■ **Target pointing data**:
┌──

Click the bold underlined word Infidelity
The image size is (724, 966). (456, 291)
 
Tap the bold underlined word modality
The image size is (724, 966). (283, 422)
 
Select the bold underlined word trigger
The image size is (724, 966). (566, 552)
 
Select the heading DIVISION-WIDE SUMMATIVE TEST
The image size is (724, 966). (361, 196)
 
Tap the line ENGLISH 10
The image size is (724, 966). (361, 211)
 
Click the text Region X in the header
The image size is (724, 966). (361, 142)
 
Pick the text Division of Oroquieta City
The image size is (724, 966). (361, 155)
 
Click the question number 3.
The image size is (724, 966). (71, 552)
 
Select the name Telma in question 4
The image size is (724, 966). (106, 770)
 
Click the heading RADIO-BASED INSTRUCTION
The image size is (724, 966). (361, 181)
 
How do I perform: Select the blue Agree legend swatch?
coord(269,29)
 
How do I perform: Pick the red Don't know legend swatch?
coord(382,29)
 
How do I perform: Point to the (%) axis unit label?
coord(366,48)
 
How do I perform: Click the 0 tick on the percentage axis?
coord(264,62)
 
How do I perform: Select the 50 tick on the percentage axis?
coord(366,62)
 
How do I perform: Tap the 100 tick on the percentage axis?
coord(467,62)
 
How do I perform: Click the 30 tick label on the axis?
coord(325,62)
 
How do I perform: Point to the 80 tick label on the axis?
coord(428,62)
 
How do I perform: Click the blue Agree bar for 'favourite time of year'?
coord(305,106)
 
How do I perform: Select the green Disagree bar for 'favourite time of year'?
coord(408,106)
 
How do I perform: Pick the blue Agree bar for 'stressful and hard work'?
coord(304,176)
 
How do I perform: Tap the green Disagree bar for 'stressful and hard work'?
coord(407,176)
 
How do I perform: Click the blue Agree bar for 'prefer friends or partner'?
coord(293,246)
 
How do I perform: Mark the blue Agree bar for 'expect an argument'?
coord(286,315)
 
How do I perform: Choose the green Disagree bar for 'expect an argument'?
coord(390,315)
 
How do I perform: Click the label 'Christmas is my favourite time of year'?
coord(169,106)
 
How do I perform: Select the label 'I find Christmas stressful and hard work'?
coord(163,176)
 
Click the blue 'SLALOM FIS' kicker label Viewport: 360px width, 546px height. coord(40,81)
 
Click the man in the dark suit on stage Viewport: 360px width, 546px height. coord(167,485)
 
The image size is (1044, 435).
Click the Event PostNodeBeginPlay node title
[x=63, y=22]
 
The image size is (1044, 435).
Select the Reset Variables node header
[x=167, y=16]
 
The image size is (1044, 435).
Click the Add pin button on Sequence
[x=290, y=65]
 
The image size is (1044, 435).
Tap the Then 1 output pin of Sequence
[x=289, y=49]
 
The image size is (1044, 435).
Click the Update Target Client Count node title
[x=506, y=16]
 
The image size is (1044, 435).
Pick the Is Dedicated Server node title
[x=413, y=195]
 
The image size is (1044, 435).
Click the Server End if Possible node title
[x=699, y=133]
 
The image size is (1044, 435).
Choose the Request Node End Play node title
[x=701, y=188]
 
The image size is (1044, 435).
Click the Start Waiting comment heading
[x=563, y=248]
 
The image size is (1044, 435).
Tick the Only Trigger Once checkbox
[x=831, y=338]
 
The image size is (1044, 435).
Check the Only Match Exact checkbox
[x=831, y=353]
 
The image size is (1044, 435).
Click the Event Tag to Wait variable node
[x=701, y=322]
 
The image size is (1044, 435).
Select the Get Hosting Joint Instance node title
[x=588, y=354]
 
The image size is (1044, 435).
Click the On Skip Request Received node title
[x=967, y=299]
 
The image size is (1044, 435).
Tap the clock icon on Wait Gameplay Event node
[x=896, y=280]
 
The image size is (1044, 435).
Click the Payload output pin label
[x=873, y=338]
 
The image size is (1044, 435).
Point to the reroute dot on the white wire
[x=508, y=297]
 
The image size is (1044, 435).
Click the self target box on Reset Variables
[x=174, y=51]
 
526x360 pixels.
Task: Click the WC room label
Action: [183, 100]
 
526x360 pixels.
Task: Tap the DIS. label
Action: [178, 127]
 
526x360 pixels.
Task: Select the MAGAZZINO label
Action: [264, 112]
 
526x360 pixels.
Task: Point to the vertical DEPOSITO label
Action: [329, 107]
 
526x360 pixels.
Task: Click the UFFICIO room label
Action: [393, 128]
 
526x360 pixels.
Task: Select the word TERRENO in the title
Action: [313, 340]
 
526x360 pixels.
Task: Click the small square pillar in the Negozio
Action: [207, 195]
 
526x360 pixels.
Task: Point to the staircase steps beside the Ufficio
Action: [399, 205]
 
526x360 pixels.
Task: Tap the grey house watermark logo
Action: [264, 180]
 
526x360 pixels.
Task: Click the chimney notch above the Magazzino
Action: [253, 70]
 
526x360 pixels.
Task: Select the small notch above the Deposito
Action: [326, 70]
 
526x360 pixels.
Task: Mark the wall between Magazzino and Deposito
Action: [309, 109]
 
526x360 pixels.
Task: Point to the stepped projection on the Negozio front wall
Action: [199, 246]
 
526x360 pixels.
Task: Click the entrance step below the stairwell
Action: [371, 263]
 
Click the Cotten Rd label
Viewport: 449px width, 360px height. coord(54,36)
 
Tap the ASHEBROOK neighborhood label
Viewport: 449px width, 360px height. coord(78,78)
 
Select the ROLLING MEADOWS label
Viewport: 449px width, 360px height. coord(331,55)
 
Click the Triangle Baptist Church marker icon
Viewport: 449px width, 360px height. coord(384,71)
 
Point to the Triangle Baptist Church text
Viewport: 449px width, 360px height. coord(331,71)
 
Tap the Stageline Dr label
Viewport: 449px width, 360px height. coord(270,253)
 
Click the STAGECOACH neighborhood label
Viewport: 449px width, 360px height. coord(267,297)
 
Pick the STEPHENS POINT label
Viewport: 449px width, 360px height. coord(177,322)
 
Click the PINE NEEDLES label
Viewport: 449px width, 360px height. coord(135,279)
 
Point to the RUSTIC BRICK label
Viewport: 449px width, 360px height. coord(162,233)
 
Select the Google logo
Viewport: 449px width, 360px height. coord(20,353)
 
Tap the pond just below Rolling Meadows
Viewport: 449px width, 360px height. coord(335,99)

└──

■ **Your task**:
Recast every line of the rows above as a two-column Markdown table headed No. and Text, numbering the lines in order and skipping blank ones.

■ **Response for this exercise**:
| No. | Text |
|---|---|
| 1 | Click the bold underlined word Infidelity |
| 2 | The image size is (724, 966). (456, 291) |
| 3 | Tap the bold underlined word modality |
| 4 | The image size is (724, 966). (283, 422) |
| 5 | Select the bold underlined word trigger |
| 6 | The image size is (724, 966). (566, 552) |
| 7 | Select the heading DIVISION-WIDE SUMMATIVE TEST |
| 8 | The image size is (724, 966). (361, 196) |
| 9 | Tap the line ENGLISH 10 |
| 10 | The image size is (724, 966). (361, 211) |
| 11 | Click the text Region X in the header |
| 12 | The image size is (724, 966). (361, 142) |
| 13 | Pick the text Division of Oroquieta City |
| 14 | The image size is (724, 966). (361, 155) |
| 15 | Click the question number 3. |
| 16 | The image size is (724, 966). (71, 552) |
| 17 | Select the name Telma in question 4 |
| 18 | The image size is (724, 966). (106, 770) |
| 19 | Click the heading RADIO-BASED INSTRUCTION |
| 20 | The image size is (724, 966). (361, 181) |
| 21 | How do I perform: Select the blue Agree legend swatch? |
| 22 | coord(269,29) |
| 23 | How do I perform: Pick the red Don't know legend swatch? |
| 24 | coord(382,29) |
| 25 | How do I perform: Point to the (%) axis unit label? |
| 26 | coord(366,48) |
| 27 | How do I perform: Click the 0 tick on the percentage axis? |
| 28 | coord(264,62) |
| 29 | How do I perform: Select the 50 tick on the percentage axis? |
| 30 | coord(366,62) |
| 31 | How do I perform: Tap the 100 tick on the percentage axis? |
| 32 | coord(467,62) |
| 33 | How do I perform: Click the 30 tick label on the axis? |
| 34 | coord(325,62) |
| 35 | How do I perform: Point to the 80 tick label on the axis? |
| 36 | coord(428,62) |
| 37 | How do I perform: Click the blue Agree bar for 'favourite time of year'? |
| 38 | coord(305,106) |
| 39 | How do I perform: Select the green Disagree bar for 'favourite time of year'? |
| 40 | coord(408,106) |
| 41 | How do I perform: Pick the blue Agree bar for 'stressful and hard work'? |
| 42 | coord(304,176) |
| 43 | How do I perform: Tap the green Disagree bar for 'stressful and hard work'? |
| 44 | coord(407,176) |
| 45 | How do I perform: Click the blue Agree bar for 'prefer friends or partner'? |
| 46 | coord(293,246) |
| 47 | How do I perform: Mark the blue Agree bar for 'expect an argument'? |
| 48 | coord(286,315) |
| 49 | How do I perform: Choose the green Disagree bar for 'expect an argument'? |
| 50 | coord(390,315) |
| 51 | How do I perform: Click the label 'Christmas is my favourite time of year'? |
| 52 | coord(169,106) |
| 53 | How do I perform: Select the label 'I find Christmas stressful and hard work'? |
| 54 | coord(163,176) |
| 55 | Click the blue 'SLALOM FIS' kicker label Viewport: 360px width, 546px height. coord(40,81) |
| 56 | Click the man in the dark suit on stage Viewport: 360px width, 546px height. coord(167,485) |
| 57 | The image size is (1044, 435). |
| 58 | Click the Event PostNodeBeginPlay node title |
| 59 | [x=63, y=22] |
| 60 | The image size is (1044, 435). |
| 61 | Select the Reset Variables node header |
| 62 | [x=167, y=16] |
| 63 | The image size is (1044, 435). |
| 64 | Click the Add pin button on Sequence |
| 65 | [x=290, y=65] |
| 66 | The image size is (1044, 435). |
| 67 | Tap the Then 1 output pin of Sequence |
| 68 | [x=289, y=49] |
| 69 | The image size is (1044, 435). |
| 70 | Click the Update Target Client Count node title |
| 71 | [x=506, y=16] |
| 72 | The image size is (1044, 435). |
| 73 | Pick the Is Dedicated Server node title |
| 74 | [x=413, y=195] |
| 75 | The image size is (1044, 435). |
| 76 | Click the Server End if Possible node title |
| 77 | [x=699, y=133] |
| 78 | The image size is (1044, 435). |
| 79 | Choose the Request Node End Play node title |
| 80 | [x=701, y=188] |
| 81 | The image size is (1044, 435). |
| 82 | Click the Start Waiting comment heading |
| 83 | [x=563, y=248] |
| 84 | The image size is (1044, 435). |
| 85 | Tick the Only Trigger Once checkbox |
| 86 | [x=831, y=338] |
| 87 | The image size is (1044, 435). |
| 88 | Check the Only Match Exact checkbox |
| 89 | [x=831, y=353] |
| 90 | The image size is (1044, 435). |
| 91 | Click the Event Tag to Wait variable node |
| 92 | [x=701, y=322] |
| 93 | The image size is (1044, 435). |
| 94 | Select the Get Hosting Joint Instance node title |
| 95 | [x=588, y=354] |
| 96 | The image size is (1044, 435). |
| 97 | Click the On Skip Request Received node title |
| 98 | [x=967, y=299] |
| 99 | The image size is (1044, 435). |
| 100 | Tap the clock icon on Wait Gameplay Event node |
| 101 | [x=896, y=280] |
| 102 | The image size is (1044, 435). |
| 103 | Click the Payload output pin label |
| 104 | [x=873, y=338] |
| 105 | The image size is (1044, 435). |
| 106 | Point to the reroute dot on the white wire |
| 107 | [x=508, y=297] |
| 108 | The image size is (1044, 435). |
| 109 | Click the self target box on Reset Variables |
| 110 | [x=174, y=51] |
| 111 | 526x360 pixels. |
| 112 | Task: Click the WC room label |
| 113 | Action: [183, 100] |
| 114 | 526x360 pixels. |
| 115 | Task: Tap the DIS. label |
| 116 | Action: [178, 127] |
| 117 | 526x360 pixels. |
| 118 | Task: Select the MAGAZZINO label |
| 119 | Action: [264, 112] |
| 120 | 526x360 pixels. |
| 121 | Task: Point to the vertical DEPOSITO label |
| 122 | Action: [329, 107] |
| 123 | 526x360 pixels. |
| 124 | Task: Click the UFFICIO room label |
| 125 | Action: [393, 128] |
| 126 | 526x360 pixels. |
| 127 | Task: Select the word TERRENO in the title |
| 128 | Action: [313, 340] |
| 129 | 526x360 pixels. |
| 130 | Task: Click the small square pillar in the Negozio |
| 131 | Action: [207, 195] |
| 132 | 526x360 pixels. |
| 133 | Task: Point to the staircase steps beside the Ufficio |
| 134 | Action: [399, 205] |
| 135 | 526x360 pixels. |
| 136 | Task: Tap the grey house watermark logo |
| 137 | Action: [264, 180] |
| 138 | 526x360 pixels. |
| 139 | Task: Click the chimney notch above the Magazzino |
| 140 | Action: [253, 70] |
| 141 | 526x360 pixels. |
| 142 | Task: Select the small notch above the Deposito |
| 143 | Action: [326, 70] |
| 144 | 526x360 pixels. |
| 145 | Task: Mark the wall between Magazzino and Deposito |
| 146 | Action: [309, 109] |
| 147 | 526x360 pixels. |
| 148 | Task: Point to the stepped projection on the Negozio front wall |
| 149 | Action: [199, 246] |
| 150 | 526x360 pixels. |
| 151 | Task: Click the entrance step below the stairwell |
| 152 | Action: [371, 263] |
| 153 | Click the Cotten Rd label |
| 154 | Viewport: 449px width, 360px height. coord(54,36) |
| 155 | Tap the ASHEBROOK neighborhood label |
| 156 | Viewport: 449px width, 360px height. coord(78,78) |
| 157 | Select the ROLLING MEADOWS label |
| 158 | Viewport: 449px width, 360px height. coord(331,55) |
| 159 | Click the Triangle Baptist Church marker icon |
| 160 | Viewport: 449px width, 360px height. coord(384,71) |
| 161 | Point to the Triangle Baptist Church text |
| 162 | Viewport: 449px width, 360px height. coord(331,71) |
| 163 | Tap the Stageline Dr label |
| 164 | Viewport: 449px width, 360px height. coord(270,253) |
| 165 | Click the STAGECOACH neighborhood label |
| 166 | Viewport: 449px width, 360px height. coord(267,297) |
| 167 | Pick the STEPHENS POINT label |
| 168 | Viewport: 449px width, 360px height. coord(177,322) |
| 169 | Click the PINE NEEDLES label |
| 170 | Viewport: 449px width, 360px height. coord(135,279) |
| 171 | Point to the RUSTIC BRICK label |
| 172 | Viewport: 449px width, 360px height. coord(162,233) |
| 173 | Select the Google logo |
| 174 | Viewport: 449px width, 360px height. coord(20,353) |
| 175 | Tap the pond just below Rolling Meadows |
| 176 | Viewport: 449px width, 360px height. coord(335,99) |